━━ SELECTED TEXT ━━

4. Year-round probabilistic analysis

The flows on the system over the next 10 years are uncertain. This is caused by a range of generation sources that can be variable and intermittent within the different boundaries presented in chapter 3. When high wind, solar and other embedded sources are at their peak output at the same time, it can lead to severe network constraints and in some cases, this can be very expensive.

Probabilistic analysis looks at year-round conditions. It captures more snapshots, building on what we already do in the previous Chapter 3, by assessing many generation and demand background conditions that the system could face.  

This could lead to more informed network investment and operational planning decisions, by considering the potential risk and the cost involved to mitigate it. 

In ETYS 2019, we showed how the probabilistic approach can provide more information on the transmission network’s requirements and performance. This year, we have extended this and our tool capabilities to now include: 

  • power flow control devices such as Quadrature-Booster (QB) 

  • optimisation techniques, for setting of these devices for both pre-fault (preventative) and post-fault (corrective) conditions  

  • an improvement to our statistical analytics

  • addition of data mining capabilities to help us understand year-round requirements, drivers, and opportunities.  

We are also exploring the development pathway for our probabilistic tool and in future publications we will showcase some improvements that we hope to implement.

We’re working with academia to understand how use this analysis this under the many generation and demand scenarios that could happen across a year.

We’re hoping this allows us to investigate a broader range of options that could improve year-round boundary performance. We’ll provide more detail in the case study section of this chapter.

How do we do this?

The analysis looks at year-round conditions and we can identify the most likely conditions that the system must be able to accommodate, as well as some rare extreme conditions. 

Although these rare conditions may only occur for a relatively short duration over a year, it is important to understand the additional requirements that such an outcome would impose on the NETS. 


1. Prepare snapshots

We start the analysis by looking at a snapshot of the system and seeing what generation, demand and assets are connected on the system at that time. From this, we can see what is happening on the system, what constraints are active and the drivers behind them. 

For example, if we were looking at a snapshot of a summer afternoon, we could see large amounts of embedded solar with minimal demand on the system and identify what constraints are reaching their limit. 

In our analysis we look at 10 different snapshots for every hour, which represents approximately 87,600 scenarios across the course of the year

Similarly, if we were looking at a snapshot with a large amount of wind generation instead we could see if different issues arise on the system as a result.

━━━

WRITTEN REQUEST 1
Output every line of the screen grounding records as a Markdown table with the columns "Row" and "Line", numbering the rows and leaving out blank lines. Leave the pictures out of the answer.
The records that come next have no connection to the text on year-round probabilistic analysis.

━━ INFORMATION SUPPLIED ━━

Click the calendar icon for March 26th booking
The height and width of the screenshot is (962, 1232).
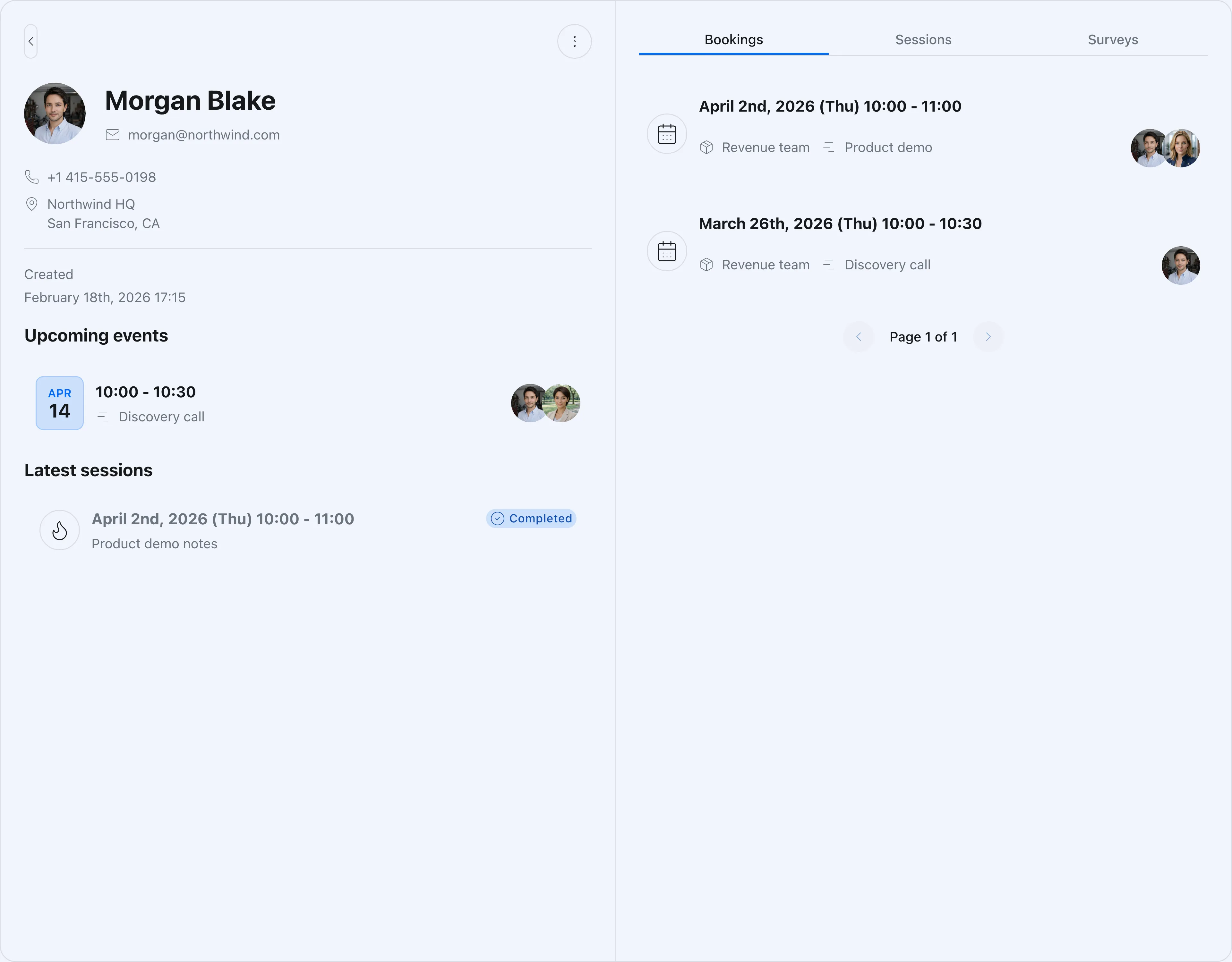[x=667, y=251]
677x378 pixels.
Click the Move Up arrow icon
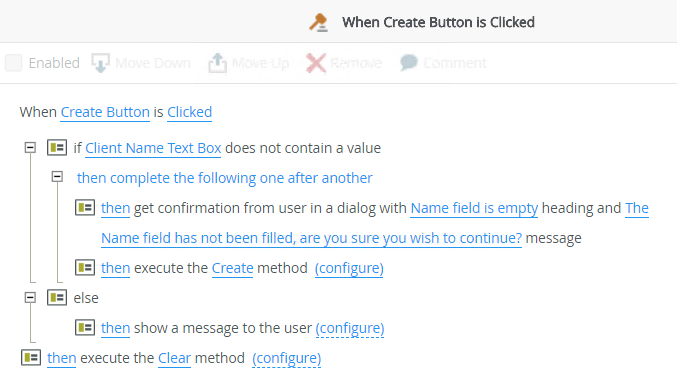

━━━

WRITTEN REQUEST 2
Give the passage of the probabilistic analysis text from "4. Year-round probabilistic" to "system could face." again, switching "uncertain" to "unpredictable".

FINAL RESULT 1
| Row | Line |
|---|---|
| 1 | Click the calendar icon for March 26th booking |
| 2 | The height and width of the screenshot is (962, 1232). |
| 3 | [x=667, y=251] |
| 4 | 677x378 pixels. |
| 5 | Click the Move Up arrow icon |

FINAL RESULT 2
4. Year-round probabilistic analysis

The flows on the system over the next 10 years are unpredictable. This is caused by a range of generation sources that can be variable and intermittent within the different boundaries presented in chapter 3. When high wind, solar and other embedded sources are at their peak output at the same time, it can lead to severe network constraints and in some cases, this can be very expensive.

Probabilistic analysis looks at year-round conditions. It captures more snapshots, building on what we already do in the previous Chapter 3, by assessing many generation and demand background conditions that the system could face.